The court, among other things, instructed the jury as follows:

“So far as this defense which is interposed by the defendant company in which they allege that the boy was guilty of contributory negligence, the burden is upon the defendant company in order to establish that defense to prove by a fair preponderance of the evidence to the satisfaction of the jury that the boy was guilty of contributory negligence. If you should find by a preponderance of the evidence in the case that the defendant company was guilty of negligence in the particulars in issue here, and as the result of that negligence proximately and directly the plaintiff was injured, it would *662then be necessary for you to further inquire as. to whether or not the defendant company has shown by a fair preponderance of the evidence that the boy was guilty of contributory negligence. If you should find by such preponderance of the testimony of Charles Akin, the plaintiff was guilty of contributory negligence, and that that contributory negligence directly and proximately contributed to this injury, then you should find for the defendant. In determining the question whether or not Charles Akin was guilty of contributory negligence to such an extent as to directly and proximately and materially contribute to the injury which he suffered, it is the duty of the jury to take into consideration the boy’s age and all of-the circumstances surrounding him, his experience or lack of experience, his knowledge or lack of knowledge, the amount of prudence and care and judgment which would ordinarily and reasonably be expected of a boy of that age under the circumstances and conditions shown by the testimony in this case. That is the rule by which the question of whether or not he is guilty of contributory negligence is to be measured by the jury. You should not apply to the plaintiff in the case the same rules you would apply to a grown man. You should make allowances for his youth and in attempting to determine the question of his contributory negligence or the lack of it, inquire whether or not he exercised such care as would reasonably and ordinarily be expected of a boy of his age and intelligence and experience under like circumstances and conditions.”

Counsel objects to this instruction for the reason that it fails to define contributory negligence. The law does not require courts to define ordinary words and phrases. An intelligent juror understands what they mean, and an attempt to define words of an ordinarily accepted meaning tends to mystify rather than enlighten. A plain definition of contributory negligence is such negligence on the part of plaintiff as helped to produce the injury complained of. This, in effect, the court told to the jury in the instruction above set forth — stated, it is true, in another form — when it was said:

“If you find by such preponderance of the testimony that; the plaintiff was guilty of contributory negligence, and that *663contributory negligence directly and proximately contributed to this injury, then you should find for the defendant.”

And the court, in accordance with the former decision in this case, proceeded to instruct the jury that, in determining the question of contributory negligence on the part of the boy, it was their duty to take all the circumstances surrounding him, viz., his experience or lack of experience, his knowledge or lack of knowledge, into consideration.

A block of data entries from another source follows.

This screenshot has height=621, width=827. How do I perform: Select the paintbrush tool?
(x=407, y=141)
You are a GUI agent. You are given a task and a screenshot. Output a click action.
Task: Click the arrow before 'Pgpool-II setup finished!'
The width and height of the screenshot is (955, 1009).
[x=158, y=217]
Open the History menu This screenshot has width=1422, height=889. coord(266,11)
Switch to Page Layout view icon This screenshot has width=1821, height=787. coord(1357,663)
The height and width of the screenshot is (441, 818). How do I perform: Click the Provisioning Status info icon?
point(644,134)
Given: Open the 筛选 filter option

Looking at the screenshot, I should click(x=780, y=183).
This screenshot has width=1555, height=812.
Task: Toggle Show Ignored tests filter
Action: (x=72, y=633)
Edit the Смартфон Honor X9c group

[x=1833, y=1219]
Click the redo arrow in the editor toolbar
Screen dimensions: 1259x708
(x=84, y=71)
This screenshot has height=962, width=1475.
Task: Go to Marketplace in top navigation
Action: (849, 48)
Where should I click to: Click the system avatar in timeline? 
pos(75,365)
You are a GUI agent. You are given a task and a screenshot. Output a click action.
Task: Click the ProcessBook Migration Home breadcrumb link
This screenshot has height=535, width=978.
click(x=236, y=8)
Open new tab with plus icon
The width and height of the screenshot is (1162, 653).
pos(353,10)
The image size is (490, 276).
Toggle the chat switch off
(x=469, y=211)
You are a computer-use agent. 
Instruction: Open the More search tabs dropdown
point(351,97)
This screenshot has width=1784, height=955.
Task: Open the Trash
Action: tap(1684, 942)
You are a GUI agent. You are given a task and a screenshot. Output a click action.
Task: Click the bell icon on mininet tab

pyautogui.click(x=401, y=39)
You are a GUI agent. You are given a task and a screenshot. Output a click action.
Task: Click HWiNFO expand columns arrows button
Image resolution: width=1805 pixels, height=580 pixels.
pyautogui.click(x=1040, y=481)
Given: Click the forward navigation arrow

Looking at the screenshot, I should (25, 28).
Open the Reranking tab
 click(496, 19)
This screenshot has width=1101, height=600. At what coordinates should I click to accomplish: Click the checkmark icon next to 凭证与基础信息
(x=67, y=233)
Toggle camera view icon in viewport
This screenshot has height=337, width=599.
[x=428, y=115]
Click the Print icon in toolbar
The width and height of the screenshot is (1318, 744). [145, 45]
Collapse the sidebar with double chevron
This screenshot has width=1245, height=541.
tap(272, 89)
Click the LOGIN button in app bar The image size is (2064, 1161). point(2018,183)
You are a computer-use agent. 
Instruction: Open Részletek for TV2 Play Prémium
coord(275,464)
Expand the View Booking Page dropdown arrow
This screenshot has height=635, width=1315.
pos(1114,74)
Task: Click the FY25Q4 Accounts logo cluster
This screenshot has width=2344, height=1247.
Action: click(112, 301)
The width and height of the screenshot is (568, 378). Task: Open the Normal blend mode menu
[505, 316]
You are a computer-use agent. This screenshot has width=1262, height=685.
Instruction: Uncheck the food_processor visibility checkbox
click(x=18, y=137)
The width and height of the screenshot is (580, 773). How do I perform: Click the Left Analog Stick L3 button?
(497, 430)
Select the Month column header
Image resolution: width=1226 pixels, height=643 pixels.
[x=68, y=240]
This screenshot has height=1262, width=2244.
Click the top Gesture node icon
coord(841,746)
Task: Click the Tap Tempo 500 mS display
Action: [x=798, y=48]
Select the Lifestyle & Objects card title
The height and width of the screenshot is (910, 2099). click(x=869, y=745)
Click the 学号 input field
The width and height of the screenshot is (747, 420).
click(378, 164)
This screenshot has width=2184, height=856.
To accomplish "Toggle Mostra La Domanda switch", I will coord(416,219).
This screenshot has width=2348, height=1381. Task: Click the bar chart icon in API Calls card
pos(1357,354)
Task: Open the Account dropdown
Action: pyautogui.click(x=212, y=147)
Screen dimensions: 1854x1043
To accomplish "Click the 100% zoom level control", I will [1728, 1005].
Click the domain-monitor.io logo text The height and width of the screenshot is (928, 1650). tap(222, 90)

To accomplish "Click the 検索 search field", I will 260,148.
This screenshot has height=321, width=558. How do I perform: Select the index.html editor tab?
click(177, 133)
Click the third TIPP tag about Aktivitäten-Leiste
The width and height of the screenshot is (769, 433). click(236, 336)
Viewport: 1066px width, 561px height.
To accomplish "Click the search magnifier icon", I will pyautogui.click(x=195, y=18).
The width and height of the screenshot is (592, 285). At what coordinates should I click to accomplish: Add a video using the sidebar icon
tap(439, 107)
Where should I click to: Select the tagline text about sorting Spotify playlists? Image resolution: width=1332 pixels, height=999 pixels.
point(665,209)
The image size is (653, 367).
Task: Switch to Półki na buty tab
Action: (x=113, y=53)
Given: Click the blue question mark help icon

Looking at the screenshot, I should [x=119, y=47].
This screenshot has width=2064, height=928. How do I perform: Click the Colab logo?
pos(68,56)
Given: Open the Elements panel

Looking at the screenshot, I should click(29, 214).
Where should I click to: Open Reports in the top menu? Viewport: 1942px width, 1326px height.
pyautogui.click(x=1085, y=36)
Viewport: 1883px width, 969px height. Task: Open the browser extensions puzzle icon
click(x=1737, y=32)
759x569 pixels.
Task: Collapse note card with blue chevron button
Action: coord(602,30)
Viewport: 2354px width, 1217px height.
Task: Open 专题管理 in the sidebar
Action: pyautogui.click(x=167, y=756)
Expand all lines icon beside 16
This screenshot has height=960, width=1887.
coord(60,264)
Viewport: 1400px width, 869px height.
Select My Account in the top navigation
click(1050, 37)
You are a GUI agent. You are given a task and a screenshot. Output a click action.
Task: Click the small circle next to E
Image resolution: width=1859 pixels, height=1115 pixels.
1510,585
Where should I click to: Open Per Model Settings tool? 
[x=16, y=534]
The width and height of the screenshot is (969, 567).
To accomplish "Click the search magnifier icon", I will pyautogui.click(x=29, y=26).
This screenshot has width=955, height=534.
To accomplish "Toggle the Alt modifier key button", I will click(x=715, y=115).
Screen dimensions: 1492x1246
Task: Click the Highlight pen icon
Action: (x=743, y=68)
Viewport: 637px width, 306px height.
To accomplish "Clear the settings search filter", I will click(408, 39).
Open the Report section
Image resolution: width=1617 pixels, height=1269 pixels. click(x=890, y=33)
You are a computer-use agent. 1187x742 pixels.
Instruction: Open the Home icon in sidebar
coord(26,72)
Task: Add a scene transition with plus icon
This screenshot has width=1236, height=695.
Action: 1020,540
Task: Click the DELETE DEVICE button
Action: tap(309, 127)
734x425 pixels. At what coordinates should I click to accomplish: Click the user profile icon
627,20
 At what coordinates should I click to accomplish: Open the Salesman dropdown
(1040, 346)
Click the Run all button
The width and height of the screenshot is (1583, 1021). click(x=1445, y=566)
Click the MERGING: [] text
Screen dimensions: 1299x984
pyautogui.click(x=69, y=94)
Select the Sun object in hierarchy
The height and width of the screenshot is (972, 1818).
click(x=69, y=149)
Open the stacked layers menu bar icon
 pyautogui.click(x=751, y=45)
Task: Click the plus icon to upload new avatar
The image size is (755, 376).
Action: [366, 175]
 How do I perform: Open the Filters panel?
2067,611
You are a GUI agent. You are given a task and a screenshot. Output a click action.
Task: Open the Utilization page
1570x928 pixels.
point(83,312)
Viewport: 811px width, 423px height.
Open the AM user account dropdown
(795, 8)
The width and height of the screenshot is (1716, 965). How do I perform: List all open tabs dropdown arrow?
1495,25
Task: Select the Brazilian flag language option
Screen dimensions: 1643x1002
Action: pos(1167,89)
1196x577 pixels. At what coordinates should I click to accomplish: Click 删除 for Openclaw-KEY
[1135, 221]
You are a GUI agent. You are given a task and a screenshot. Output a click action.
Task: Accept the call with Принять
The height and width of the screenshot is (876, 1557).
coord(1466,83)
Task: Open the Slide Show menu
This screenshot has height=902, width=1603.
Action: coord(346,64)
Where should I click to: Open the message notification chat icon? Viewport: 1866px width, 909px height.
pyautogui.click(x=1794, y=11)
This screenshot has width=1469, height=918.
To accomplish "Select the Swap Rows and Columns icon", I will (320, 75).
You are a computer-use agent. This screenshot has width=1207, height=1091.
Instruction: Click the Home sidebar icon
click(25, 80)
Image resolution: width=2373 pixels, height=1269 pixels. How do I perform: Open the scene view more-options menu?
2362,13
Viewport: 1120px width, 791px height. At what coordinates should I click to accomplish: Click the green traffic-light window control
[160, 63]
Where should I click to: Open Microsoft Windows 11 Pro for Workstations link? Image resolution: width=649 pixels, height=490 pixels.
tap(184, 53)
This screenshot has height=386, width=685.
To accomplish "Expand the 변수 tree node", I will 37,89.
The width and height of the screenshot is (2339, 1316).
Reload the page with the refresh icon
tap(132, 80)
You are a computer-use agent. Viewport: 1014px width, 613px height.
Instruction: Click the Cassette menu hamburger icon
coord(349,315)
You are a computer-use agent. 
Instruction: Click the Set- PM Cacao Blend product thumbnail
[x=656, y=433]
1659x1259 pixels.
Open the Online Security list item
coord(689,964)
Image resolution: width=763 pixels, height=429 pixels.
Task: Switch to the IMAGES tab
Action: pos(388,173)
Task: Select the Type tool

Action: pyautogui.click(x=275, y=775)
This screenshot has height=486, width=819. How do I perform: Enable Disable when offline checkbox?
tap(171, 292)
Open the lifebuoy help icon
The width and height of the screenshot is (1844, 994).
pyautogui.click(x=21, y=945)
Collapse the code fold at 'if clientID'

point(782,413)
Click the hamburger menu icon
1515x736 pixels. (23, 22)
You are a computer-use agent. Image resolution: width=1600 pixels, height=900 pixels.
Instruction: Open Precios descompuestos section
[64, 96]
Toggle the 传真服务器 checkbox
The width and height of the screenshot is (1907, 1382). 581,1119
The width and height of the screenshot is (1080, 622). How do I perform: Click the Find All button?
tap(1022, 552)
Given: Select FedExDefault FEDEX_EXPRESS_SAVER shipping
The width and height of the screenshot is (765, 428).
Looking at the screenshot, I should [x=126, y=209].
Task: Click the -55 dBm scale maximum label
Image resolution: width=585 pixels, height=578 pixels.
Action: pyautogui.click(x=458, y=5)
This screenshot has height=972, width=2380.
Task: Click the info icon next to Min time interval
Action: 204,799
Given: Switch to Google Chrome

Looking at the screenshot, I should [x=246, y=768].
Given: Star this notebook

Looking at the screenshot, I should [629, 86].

It is also contended that the court did not tell the jury what degree of knowledge the boy must possess in order to make him responsible for his own acts. This would be impossible for the court to do. There is no particular degree of intelligence that can be stated as an abstract proposition. The court did all that it could do in this regard when it s.tated to the jury that they should take into consideration the amount of prudence and care and judgment which would ordinarily and reasonably be expected from a boy of that age, under the circumstances and conditions shown by the testimony in this case. The instructions 1, 2, and 3, offered by the appellant, so far as they stated the law, were substantially embraced in the instructions given by the court.

There being no error in the trial of the cause, the judgment is affirmed.

Rudkin, C. J., Crow, Chadwick, and Fullerton, JJ., concur.